(Task data):
════════════════════
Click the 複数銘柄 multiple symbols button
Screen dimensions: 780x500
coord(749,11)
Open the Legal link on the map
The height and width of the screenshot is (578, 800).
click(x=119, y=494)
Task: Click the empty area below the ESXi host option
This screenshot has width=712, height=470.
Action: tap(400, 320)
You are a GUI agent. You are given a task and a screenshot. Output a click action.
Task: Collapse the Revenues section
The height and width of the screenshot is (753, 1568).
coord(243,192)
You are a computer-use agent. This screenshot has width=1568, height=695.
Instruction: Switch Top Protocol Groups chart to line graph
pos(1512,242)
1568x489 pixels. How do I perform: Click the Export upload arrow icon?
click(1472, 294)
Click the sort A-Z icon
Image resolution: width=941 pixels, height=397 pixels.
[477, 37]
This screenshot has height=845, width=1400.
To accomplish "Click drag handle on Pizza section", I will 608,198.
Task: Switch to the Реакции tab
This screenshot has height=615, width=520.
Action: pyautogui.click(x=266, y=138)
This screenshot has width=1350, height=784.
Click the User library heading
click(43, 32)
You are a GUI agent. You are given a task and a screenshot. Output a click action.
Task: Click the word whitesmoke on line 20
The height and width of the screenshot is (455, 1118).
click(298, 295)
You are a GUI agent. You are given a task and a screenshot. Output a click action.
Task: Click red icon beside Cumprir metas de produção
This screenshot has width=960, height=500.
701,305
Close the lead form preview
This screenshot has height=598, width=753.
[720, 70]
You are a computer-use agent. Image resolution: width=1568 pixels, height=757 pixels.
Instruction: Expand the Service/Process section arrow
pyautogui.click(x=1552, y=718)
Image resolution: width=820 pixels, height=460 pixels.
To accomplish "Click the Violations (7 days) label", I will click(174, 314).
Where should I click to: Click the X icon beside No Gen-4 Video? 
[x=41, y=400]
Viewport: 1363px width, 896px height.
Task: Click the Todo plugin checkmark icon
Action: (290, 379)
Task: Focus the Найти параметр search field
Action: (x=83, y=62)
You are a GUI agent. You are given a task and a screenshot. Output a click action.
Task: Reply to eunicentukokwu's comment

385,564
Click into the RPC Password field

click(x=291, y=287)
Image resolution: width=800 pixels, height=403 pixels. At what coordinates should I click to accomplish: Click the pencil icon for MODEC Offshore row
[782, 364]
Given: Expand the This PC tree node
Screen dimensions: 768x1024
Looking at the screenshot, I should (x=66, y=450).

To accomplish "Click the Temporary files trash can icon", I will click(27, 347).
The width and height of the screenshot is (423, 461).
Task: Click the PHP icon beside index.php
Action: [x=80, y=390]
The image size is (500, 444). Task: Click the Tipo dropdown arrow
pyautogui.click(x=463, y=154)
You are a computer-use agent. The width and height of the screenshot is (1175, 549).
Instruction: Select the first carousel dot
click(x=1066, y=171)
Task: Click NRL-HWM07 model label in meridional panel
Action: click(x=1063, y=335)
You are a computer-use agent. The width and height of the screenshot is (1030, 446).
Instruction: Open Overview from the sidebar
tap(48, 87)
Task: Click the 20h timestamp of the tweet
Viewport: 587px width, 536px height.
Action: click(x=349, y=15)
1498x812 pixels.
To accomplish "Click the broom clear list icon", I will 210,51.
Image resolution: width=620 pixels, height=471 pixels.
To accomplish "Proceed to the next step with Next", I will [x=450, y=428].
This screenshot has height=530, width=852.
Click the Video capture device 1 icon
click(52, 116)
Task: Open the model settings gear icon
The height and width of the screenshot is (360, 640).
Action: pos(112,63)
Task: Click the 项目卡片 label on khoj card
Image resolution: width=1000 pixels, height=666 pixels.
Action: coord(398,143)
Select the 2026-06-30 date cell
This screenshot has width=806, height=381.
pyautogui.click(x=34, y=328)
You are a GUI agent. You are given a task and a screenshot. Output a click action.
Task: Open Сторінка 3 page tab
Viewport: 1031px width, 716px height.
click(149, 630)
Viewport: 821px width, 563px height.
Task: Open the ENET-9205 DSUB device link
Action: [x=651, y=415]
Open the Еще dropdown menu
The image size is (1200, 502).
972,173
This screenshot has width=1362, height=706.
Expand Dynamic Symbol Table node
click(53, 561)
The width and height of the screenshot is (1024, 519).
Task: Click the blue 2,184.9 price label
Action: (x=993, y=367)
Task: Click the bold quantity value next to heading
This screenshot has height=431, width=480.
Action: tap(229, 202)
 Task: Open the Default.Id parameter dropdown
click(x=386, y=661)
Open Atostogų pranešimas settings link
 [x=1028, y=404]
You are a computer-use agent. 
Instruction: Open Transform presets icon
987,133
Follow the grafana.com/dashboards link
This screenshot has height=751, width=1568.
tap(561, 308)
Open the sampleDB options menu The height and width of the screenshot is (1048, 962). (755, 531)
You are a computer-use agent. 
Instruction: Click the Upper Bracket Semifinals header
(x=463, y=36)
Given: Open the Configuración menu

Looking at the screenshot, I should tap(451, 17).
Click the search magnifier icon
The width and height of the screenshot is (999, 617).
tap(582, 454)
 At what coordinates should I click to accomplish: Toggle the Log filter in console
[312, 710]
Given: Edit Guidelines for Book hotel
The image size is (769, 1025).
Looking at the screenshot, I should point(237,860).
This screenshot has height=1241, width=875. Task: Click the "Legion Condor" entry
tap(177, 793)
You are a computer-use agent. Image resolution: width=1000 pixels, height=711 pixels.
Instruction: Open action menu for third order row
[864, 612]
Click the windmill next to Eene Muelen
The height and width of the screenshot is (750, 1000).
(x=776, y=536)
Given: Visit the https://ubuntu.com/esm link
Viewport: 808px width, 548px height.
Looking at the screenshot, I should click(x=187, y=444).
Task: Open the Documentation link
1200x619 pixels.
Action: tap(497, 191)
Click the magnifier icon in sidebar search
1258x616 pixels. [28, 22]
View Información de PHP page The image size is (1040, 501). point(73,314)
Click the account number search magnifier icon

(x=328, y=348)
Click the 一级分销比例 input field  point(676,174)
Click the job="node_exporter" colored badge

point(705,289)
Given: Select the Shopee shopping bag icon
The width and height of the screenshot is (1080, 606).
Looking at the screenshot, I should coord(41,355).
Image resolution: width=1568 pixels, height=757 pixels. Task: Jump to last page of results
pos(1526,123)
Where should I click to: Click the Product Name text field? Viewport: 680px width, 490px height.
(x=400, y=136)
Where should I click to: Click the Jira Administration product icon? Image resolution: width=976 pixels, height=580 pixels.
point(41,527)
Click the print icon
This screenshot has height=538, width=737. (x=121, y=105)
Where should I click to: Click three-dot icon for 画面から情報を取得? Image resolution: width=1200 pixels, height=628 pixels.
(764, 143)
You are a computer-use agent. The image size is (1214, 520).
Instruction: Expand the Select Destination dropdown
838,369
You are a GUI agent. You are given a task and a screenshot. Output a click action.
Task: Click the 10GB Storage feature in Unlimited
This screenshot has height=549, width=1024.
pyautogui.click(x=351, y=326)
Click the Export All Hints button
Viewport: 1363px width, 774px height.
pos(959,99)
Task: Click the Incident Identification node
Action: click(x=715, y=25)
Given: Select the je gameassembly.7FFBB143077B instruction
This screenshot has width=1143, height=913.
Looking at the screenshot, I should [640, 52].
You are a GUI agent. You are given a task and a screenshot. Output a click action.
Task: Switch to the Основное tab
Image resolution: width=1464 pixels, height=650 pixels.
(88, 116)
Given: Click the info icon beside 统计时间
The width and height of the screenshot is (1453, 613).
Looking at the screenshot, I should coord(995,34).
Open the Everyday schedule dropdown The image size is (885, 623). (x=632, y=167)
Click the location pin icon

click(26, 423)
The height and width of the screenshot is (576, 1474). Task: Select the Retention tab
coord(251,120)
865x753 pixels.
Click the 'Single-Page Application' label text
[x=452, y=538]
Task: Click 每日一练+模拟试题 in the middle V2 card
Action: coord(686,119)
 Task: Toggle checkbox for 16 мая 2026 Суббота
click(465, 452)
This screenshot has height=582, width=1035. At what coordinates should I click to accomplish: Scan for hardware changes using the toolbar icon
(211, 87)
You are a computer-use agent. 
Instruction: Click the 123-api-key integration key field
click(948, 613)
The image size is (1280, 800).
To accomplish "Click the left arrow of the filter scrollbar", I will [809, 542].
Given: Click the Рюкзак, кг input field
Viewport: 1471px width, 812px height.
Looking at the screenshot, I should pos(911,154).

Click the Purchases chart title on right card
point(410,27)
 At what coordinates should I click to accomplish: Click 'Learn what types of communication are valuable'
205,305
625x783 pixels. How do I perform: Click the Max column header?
════════════════════
(Problem to work on):
From the data above, reproduce word for word the lines running from the line with "You are a computer-use agent. Image resolution: width=1568" to the line with "Image resolution: width=820", ends included.

(Expected answer):
You are a computer-use agent. Image resolution: width=1568 pixels, height=757 pixels.
Instruction: Expand the Service/Process section arrow
pyautogui.click(x=1552, y=718)
Image resolution: width=820 pixels, height=460 pixels.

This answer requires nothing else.